Trump, que ha prometido construir un muro en la frontera con México y prohibir la entrada de musulmanes a EE UU, ha demostrado que un hombre prácticamente solo, contra todo y contra todos, y sin depender de donantes multimillonarios, es capaz de llegar a la sala de mandos del poder mundial. A partir del 20 de enero, allí tendrá al alcance de la mano la maleta con los códigos nucleares y controlará las fuerzas armadas más letales de planeta, además de disponer de un púlpito único para dirigirse su país y marcar la agenda mundial. Desde la Casa Blanca podrá lanzarse, si cumple sus promesas, a batallas con países vecinos como México, al que quiere obligar a sufragar el muro. México, vecino y hasta ahora amigo de EE UU, será el primero en la agenda del presidente Trump.

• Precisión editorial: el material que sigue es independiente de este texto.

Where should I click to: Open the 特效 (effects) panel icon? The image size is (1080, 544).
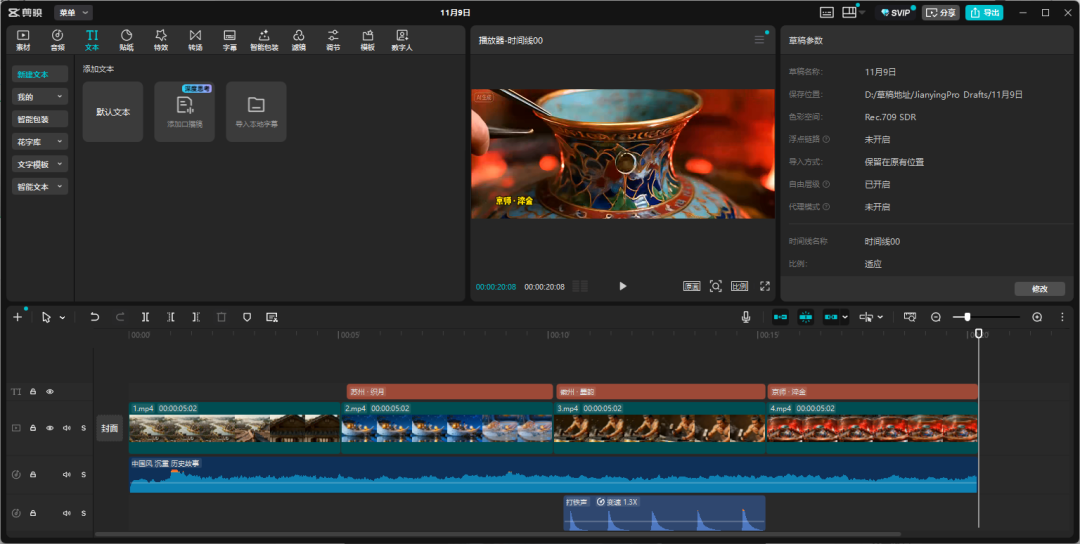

Su mérito consistió en entender el malestar de los estadounidenses víctimas del vendaval de la globalización, las clases medias que no han dejado de perder poder adquisitivo en las últimas décadas, los que han visto cómo la Gran Recesión paralizaba el ascensor social, los que asisten desconcertados a los cambios demográficos y sociales en un país cuyas élites políticas y económicas les ignoran. Los blancos de clase trabajadora —una minoría antiguamente demócrata que compite con otras minorías como los latinos o los negros pero que carece de un estatus social de víctima— han encontrado en Trump al hombre providencial. También la corriente racista que existe en el país de la esclavitud y la segregación halló en Trump un líder a medida.
Los republicanos además retuvieron el control de ambas cámaras del Congreso, cuando se suponía que los demócratas iban a recuperar el control del Senado.
Los estadounidenses querían probar algo distinto, y en un año de cambio, después de ocho con un demócrata en la Casa Blanca, no había candidato más nuevo que Trump. Ninguno representaba mejor que él un puñetazo al sistema, el intento de hacer borrón y cuenta nueva con la clase política de uno y otro partido. No importaron sus salidas de tono constante, ni sus mentiras, ni sus ofensas a los excombatientes, ni sus declaraciones machistas. No importó que EE UU tuviese un presidente popular del mismo partido demócrata, ni que la economía hubiese crecido a ritmo sostenido en los últimos años y el desempleo se hubiese reducido a niveles de plena ocupación.
La victoria de Donald Trump deja una sociedad fracturada. Las minorías, las mujeres, los extranjeros que se han sentido insultados por Trump deberán acostumbrarse a verlo como presidente. También deja una sociedad con miedo. El presidente electo ha prometido deportar a los 11 millones de inmigrantes sin papeles, una operación logística con precedentes históricos siniestros. El veto a la entrada de los musulmanes vulnera los principios de igualdad consagrados en la Constitución de EE UU.
Su inexperiencia y escasa preparación alimentan la incógnita sobre cómo gobernará. Una teoría es que una vez en el despacho oval se moderará y que, de todos modos, el sistema de contrapoderes frene cualquier afán autoritario.
La otra es que, aunque este país no haya experimentado un régimen dictatorial en el pasado, las proclamas de Trump en campaña auguran una deriva autoritaria.
Hay momentos en los que las grandes naciones dan giro brusco. Cuando se trata de Estados Unidos de América, el giro afecta a toda la humanidad. El 8 de noviembre de 2016 puede pasar a la historia como uno de estos momentos.